TidyVerse

Version 1.1.0 - April 2021

License

This work is licensed under a Creative Commons Attribution-ShareAlike 4.0 International License.

You are free to:
- Share - copy and redistribute the material in any medium or format
- Adapt - remix, transform, and build upon the material
for any purpose, even commercially.

The licensor cannot revoke these freedoms as long as you follow the license terms.
Under the following terms:
- Attribution - You must give appropriate credit, provide a link to the license, and indicate if changes were made.
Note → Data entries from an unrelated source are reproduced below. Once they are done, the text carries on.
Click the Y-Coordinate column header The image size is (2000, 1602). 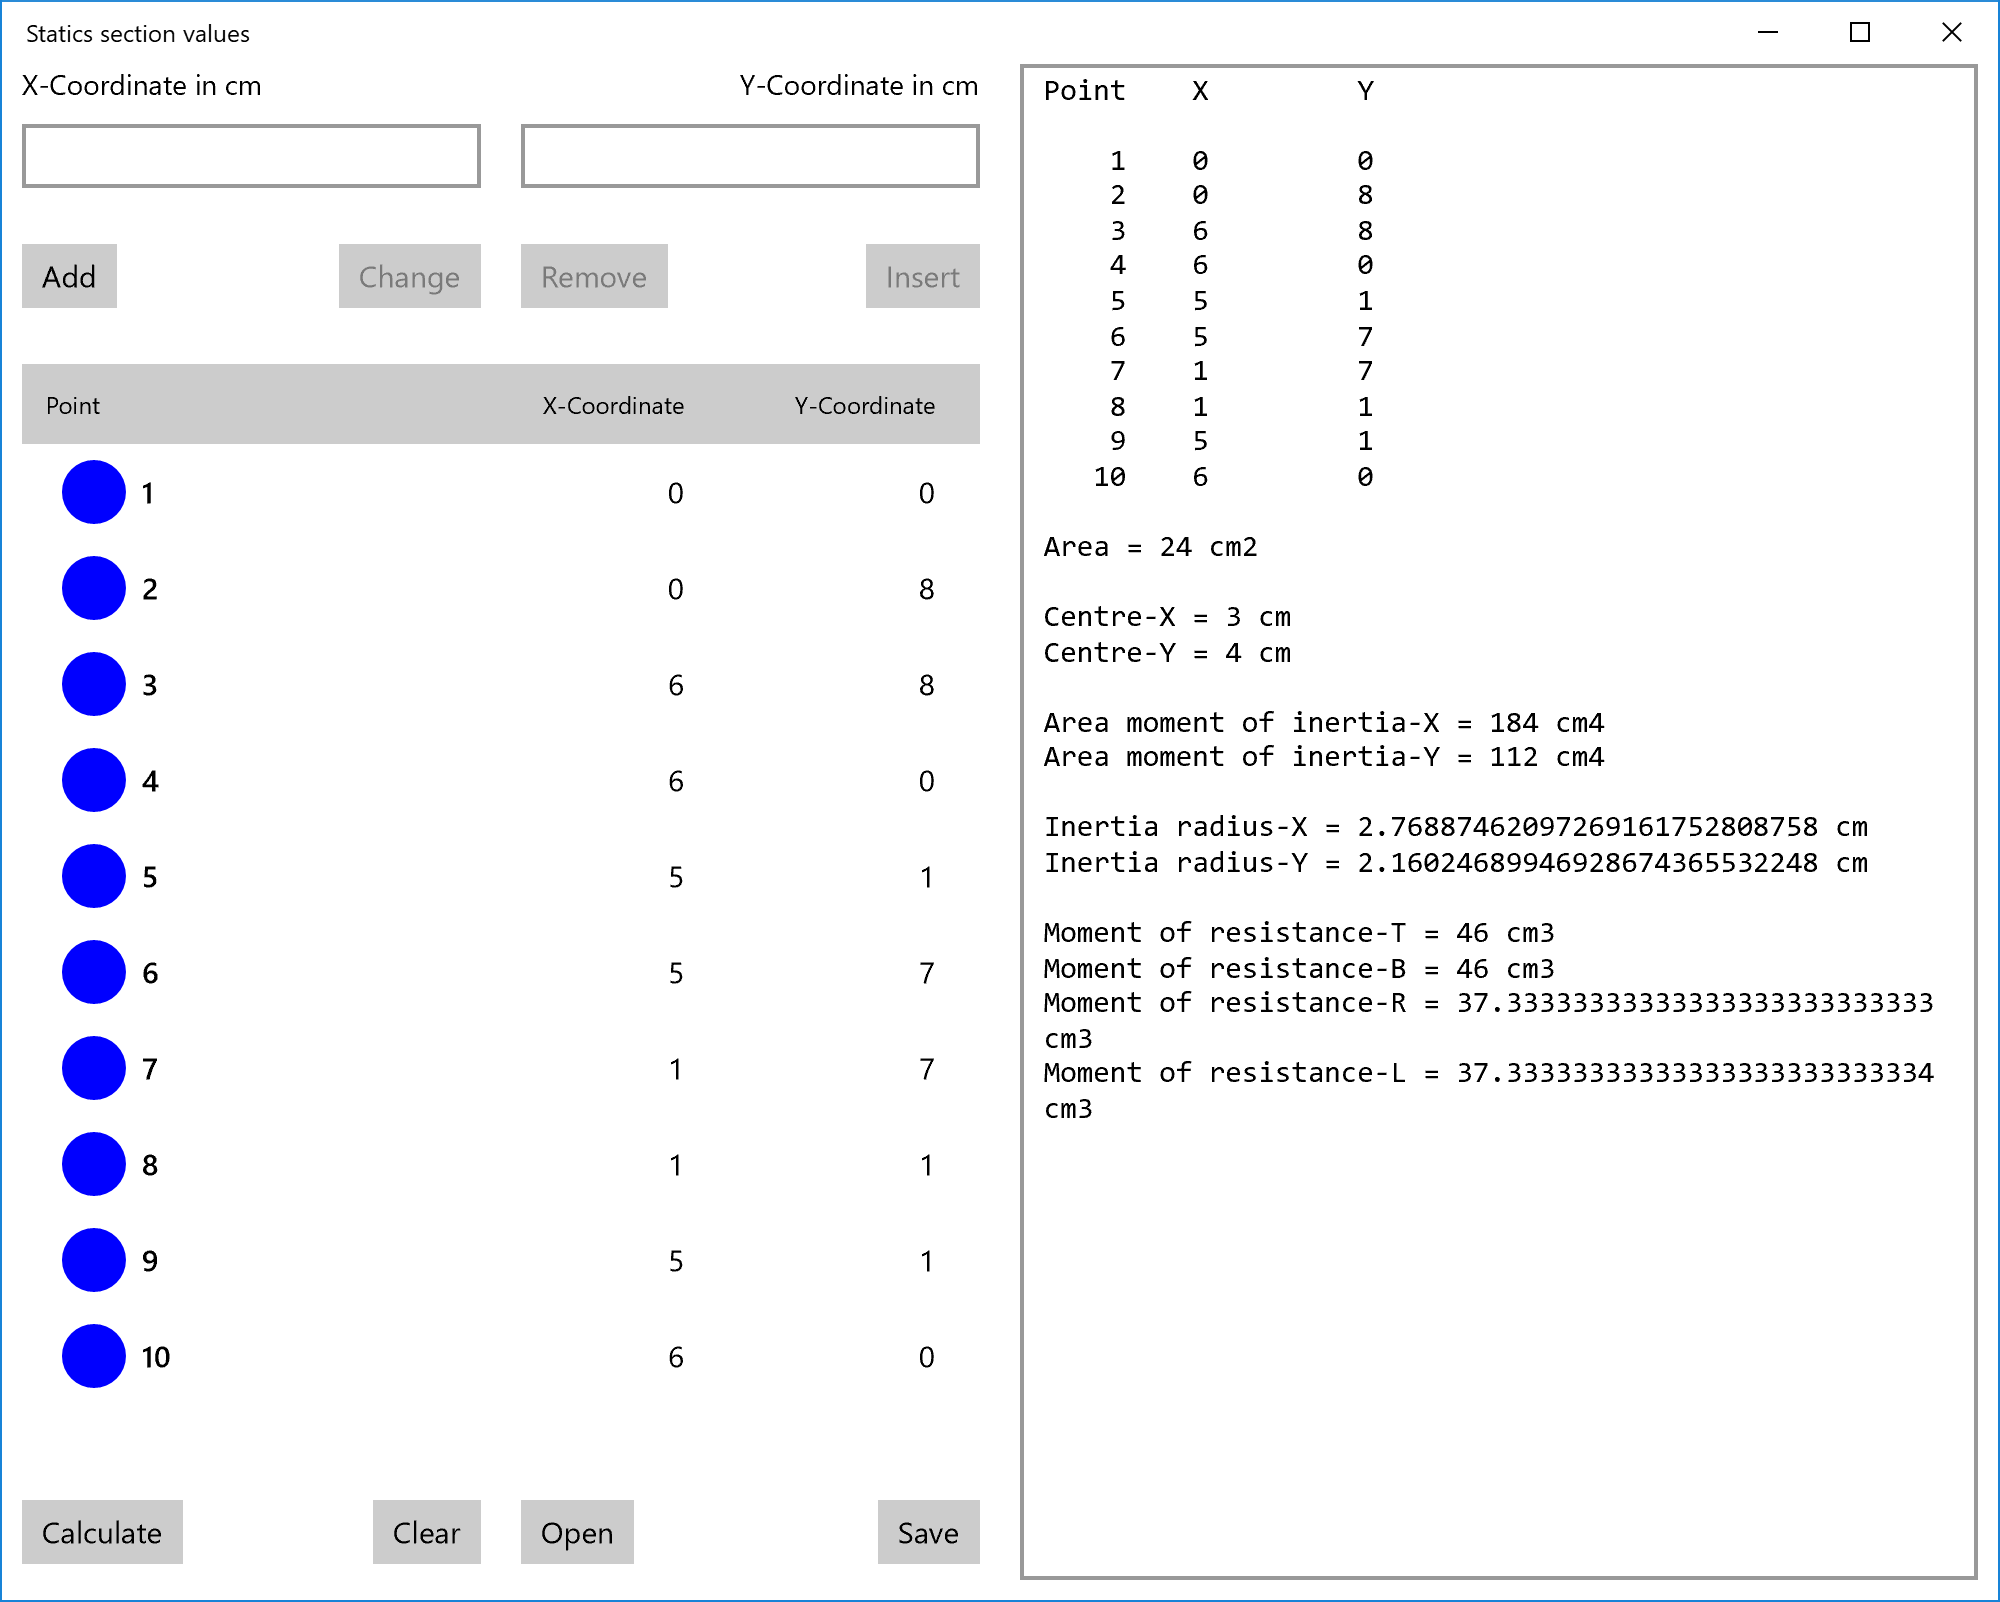click(865, 405)
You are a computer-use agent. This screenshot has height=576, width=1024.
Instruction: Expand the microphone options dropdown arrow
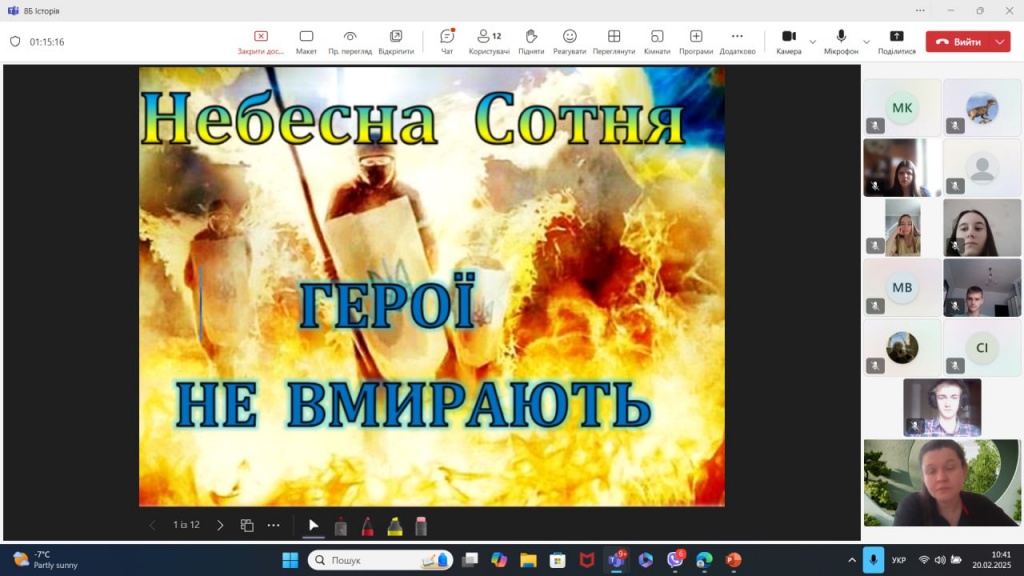click(x=866, y=42)

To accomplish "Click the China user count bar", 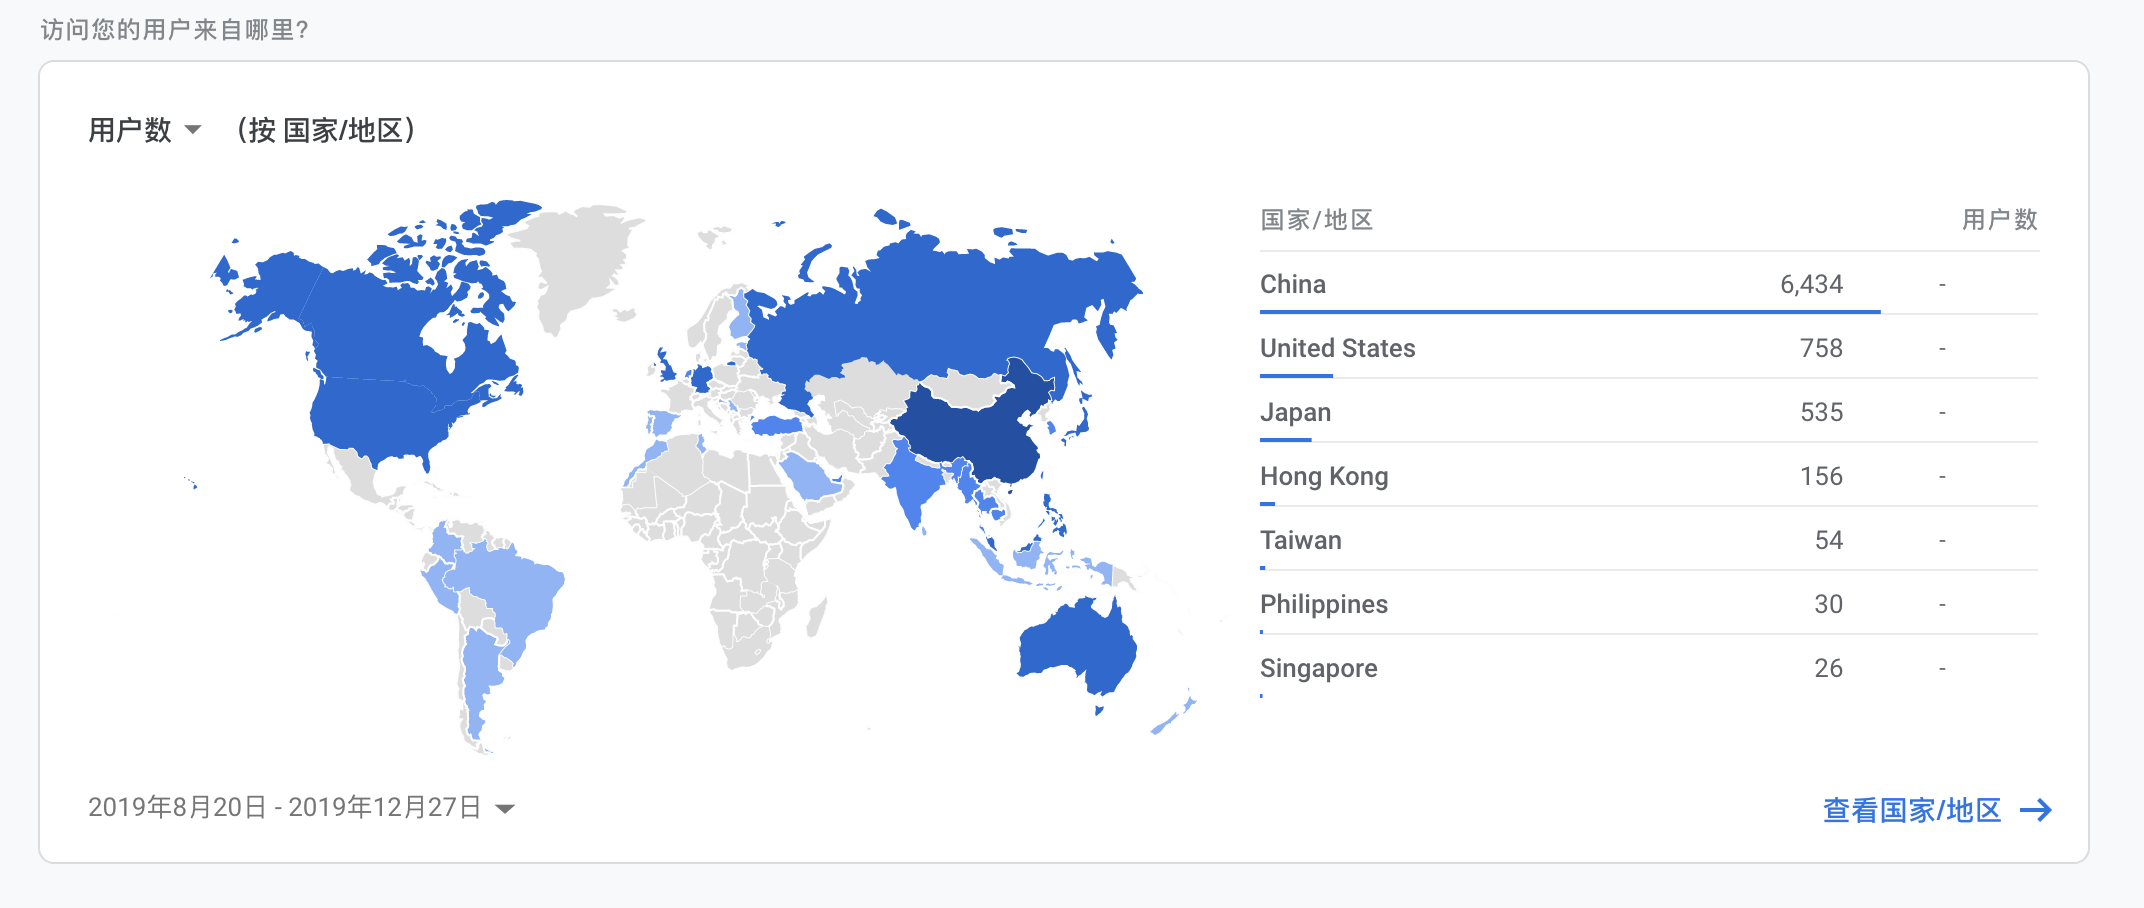I will point(1569,312).
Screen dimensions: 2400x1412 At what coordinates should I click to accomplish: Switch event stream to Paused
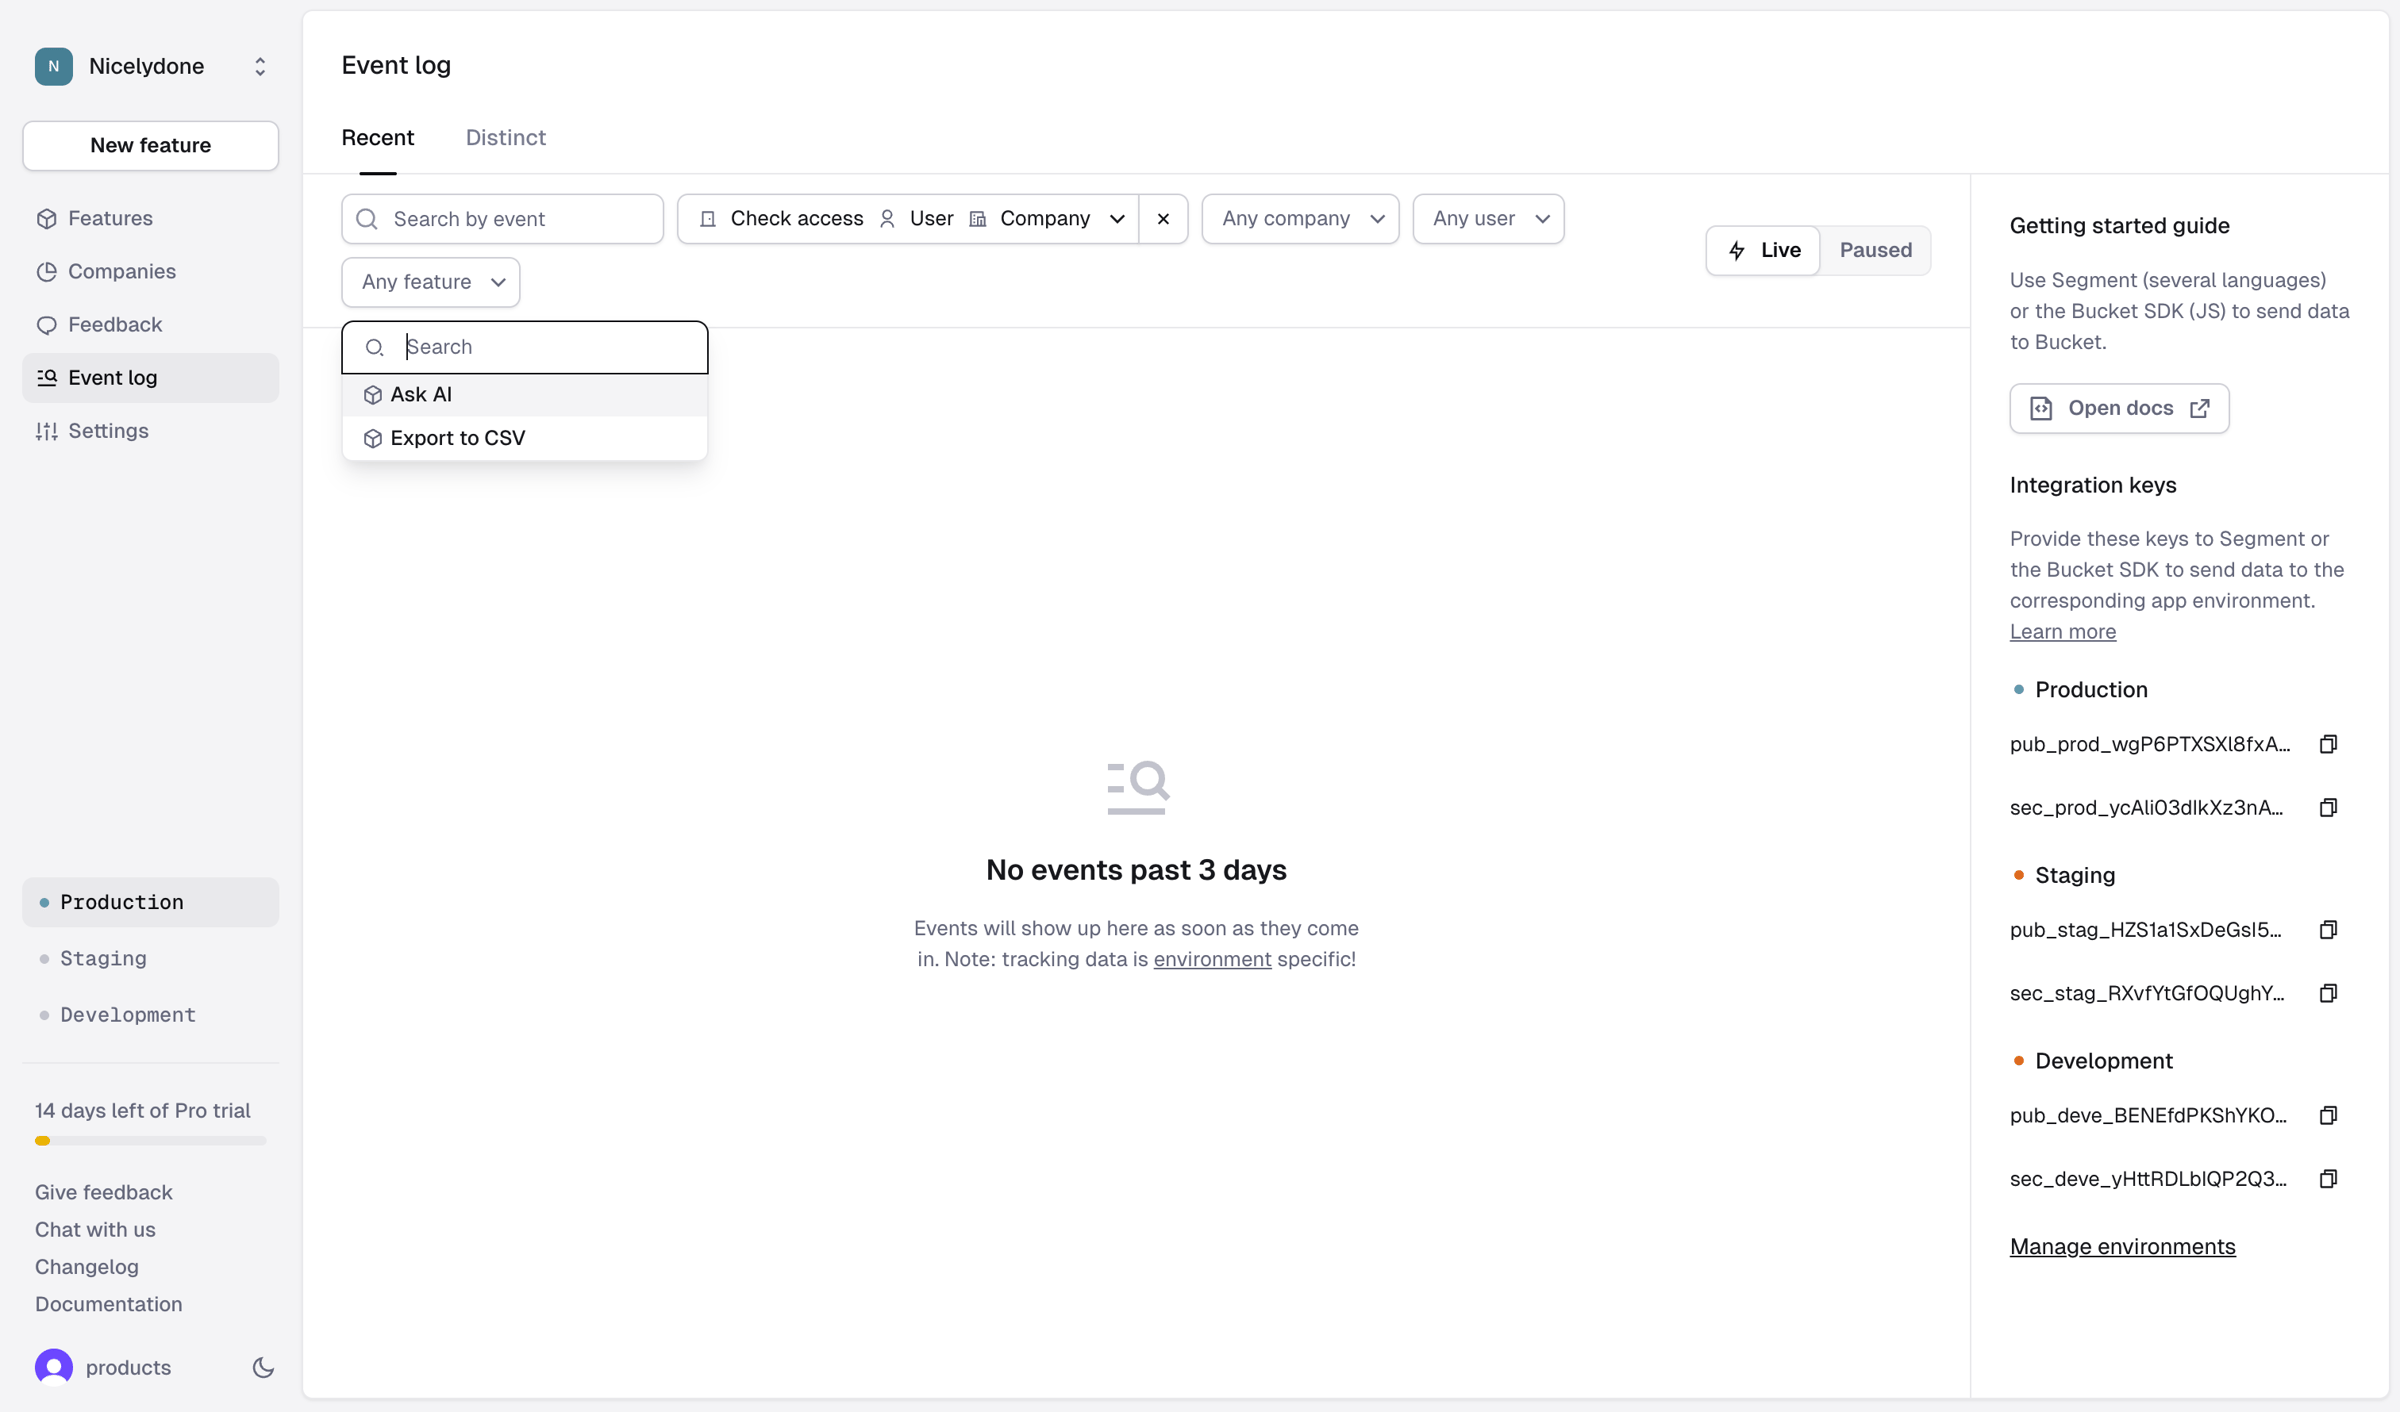[x=1875, y=250]
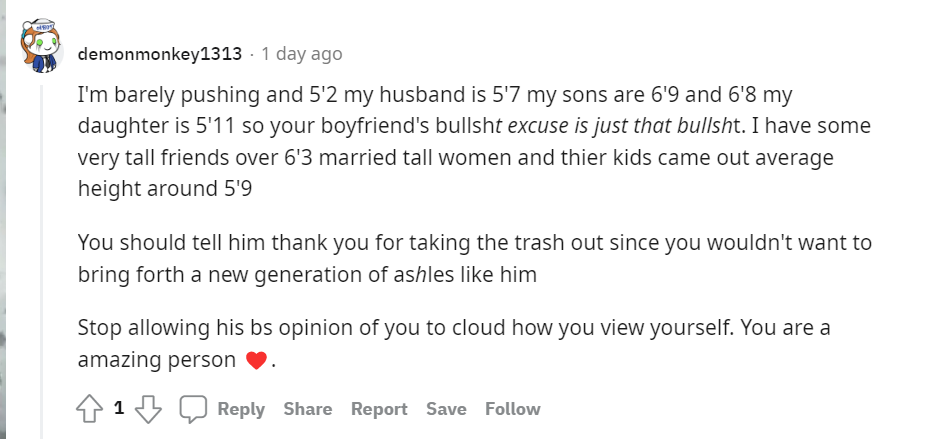Click the speech bubble reply icon

tap(193, 409)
You may do so in any reasonable manner, but not in any way that suggests the licensor endorses you or your use.
- ShareAlike - If you remix, transform, or build upon the material, you must distribute your contributions under the same license as the original.

Introduction

What is Tidyverse?

The tidyverse is a collection of R packages designed for data science.

All packages share

an underlying design philosophy,
grammar, and
data structures.

Tidyverse core packages

dplyr grammar for data manipulation
tidyr set of functions to tidy data
readr read rectangular data
stringr functions for string manipulation
forcats tools to handle factors
tibble evolution of data.frame
purrr functional programming support
ggplot2 system for declarative graphics

Pipes

When the recipe to process your data is made up of several different stages:

Save each intermediate step as a new object.
Overwrite the original object many times.
Compose the functions.
Use the pipe (in library magrittr)

Save as new object / overwrite

mixed    <- mix(ingredients)
form     <- pour(mixed, into=baking_form)
tb_baked <- put(form, into=oven)
ready    <- bake(tb_baked, time=30)
sliced   <- slice(ready, pieces=8)
eat(sliced, 1)

preparation <- mix(ingredients)
preparation <- pour(preparation, into=baking_form)
preparation <- put(preparation, into=oven)
preparation <- bake(preparation, time=30)
preparation <- slice(preparation, pieces=8)
eat(sliced, 1)

Compose the functions

eat(
  slice(
    bake(
      put(
        pour(
          mix(ingredients),
          into=baking_form),
        into=oven),
    time=30),
  pieces=8),
  num=1)

Use the pipe

ingredients %>%
  mix() %>%
  pour(into=baking_form) %>%
  put(into=oven)  %>%
  bake(time=30) %>%
  slice(pieces=8) %>%
  eat(1)

Source: https://twitter.com/dmi3k/status/1191824875842879489?s=20

Basic pipe `%>%`

%>% allows passing an object as first argument of a function
- x %>% f(y) equals to f(x, y)
- shortcut Ctrl/Cmd + Shift + m

numbers <- c(1, 1, 2, 3, 5, 8, 13, 21, 34, 55 )
sum( sqrt( numbers ), na.rm=TRUE )

## [1] 31.64604

numbers %>% sqrt() %>% sum(na.rm=TRUE)

## [1] 31.64604

Placeholder `.`

In a pipe-line . represents the first element.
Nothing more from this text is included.